Start of Entries supplied

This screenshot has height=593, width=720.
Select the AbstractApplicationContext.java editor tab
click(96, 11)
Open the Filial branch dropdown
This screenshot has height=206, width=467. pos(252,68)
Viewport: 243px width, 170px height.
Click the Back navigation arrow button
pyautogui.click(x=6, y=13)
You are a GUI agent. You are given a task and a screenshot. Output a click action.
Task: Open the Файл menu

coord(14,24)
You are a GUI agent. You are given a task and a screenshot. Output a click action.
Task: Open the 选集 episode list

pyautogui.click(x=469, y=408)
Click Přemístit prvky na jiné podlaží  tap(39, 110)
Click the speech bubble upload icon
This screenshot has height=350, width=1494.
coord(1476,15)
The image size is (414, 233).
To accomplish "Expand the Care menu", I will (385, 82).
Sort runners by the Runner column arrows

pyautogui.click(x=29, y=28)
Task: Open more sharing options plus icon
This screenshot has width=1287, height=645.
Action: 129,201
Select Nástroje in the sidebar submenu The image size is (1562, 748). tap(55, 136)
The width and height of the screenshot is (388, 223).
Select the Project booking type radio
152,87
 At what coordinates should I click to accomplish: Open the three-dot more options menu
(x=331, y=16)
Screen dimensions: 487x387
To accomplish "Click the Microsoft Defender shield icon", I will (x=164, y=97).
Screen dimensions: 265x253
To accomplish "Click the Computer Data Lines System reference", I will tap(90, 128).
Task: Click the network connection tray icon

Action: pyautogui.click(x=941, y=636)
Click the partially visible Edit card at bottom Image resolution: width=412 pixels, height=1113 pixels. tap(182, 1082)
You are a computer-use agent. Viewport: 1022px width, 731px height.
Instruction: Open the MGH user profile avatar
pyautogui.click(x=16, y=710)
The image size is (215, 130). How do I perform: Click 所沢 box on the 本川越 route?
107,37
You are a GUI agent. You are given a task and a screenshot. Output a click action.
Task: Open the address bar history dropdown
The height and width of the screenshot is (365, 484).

End of Entries supplied

After reading the data, retype all of it exactly as it reads.

Your solution:
This screenshot has height=593, width=720.
Select the AbstractApplicationContext.java editor tab
click(96, 11)
Open the Filial branch dropdown
This screenshot has height=206, width=467. pos(252,68)
Viewport: 243px width, 170px height.
Click the Back navigation arrow button
pyautogui.click(x=6, y=13)
You are a GUI agent. You are given a task and a screenshot. Output a click action.
Task: Open the Файл menu

coord(14,24)
You are a GUI agent. You are given a task and a screenshot. Output a click action.
Task: Open the 选集 episode list

pyautogui.click(x=469, y=408)
Click Přemístit prvky na jiné podlaží  tap(39, 110)
Click the speech bubble upload icon
This screenshot has height=350, width=1494.
coord(1476,15)
The image size is (414, 233).
To accomplish "Expand the Care menu", I will (385, 82).
Sort runners by the Runner column arrows

pyautogui.click(x=29, y=28)
Task: Open more sharing options plus icon
This screenshot has width=1287, height=645.
Action: 129,201
Select Nástroje in the sidebar submenu The image size is (1562, 748). tap(55, 136)
The width and height of the screenshot is (388, 223).
Select the Project booking type radio
152,87
 At what coordinates should I click to accomplish: Open the three-dot more options menu
(x=331, y=16)
Screen dimensions: 487x387
To accomplish "Click the Microsoft Defender shield icon", I will (x=164, y=97).
Screen dimensions: 265x253
To accomplish "Click the Computer Data Lines System reference", I will tap(90, 128).
Task: Click the network connection tray icon

Action: pyautogui.click(x=941, y=636)
Click the partially visible Edit card at bottom Image resolution: width=412 pixels, height=1113 pixels. tap(182, 1082)
You are a computer-use agent. Viewport: 1022px width, 731px height.
Instruction: Open the MGH user profile avatar
pyautogui.click(x=16, y=710)
The image size is (215, 130). How do I perform: Click 所沢 box on the 本川越 route?
107,37
You are a GUI agent. You are given a task and a screenshot. Output a click action.
Task: Open the address bar history dropdown
The height and width of the screenshot is (365, 484).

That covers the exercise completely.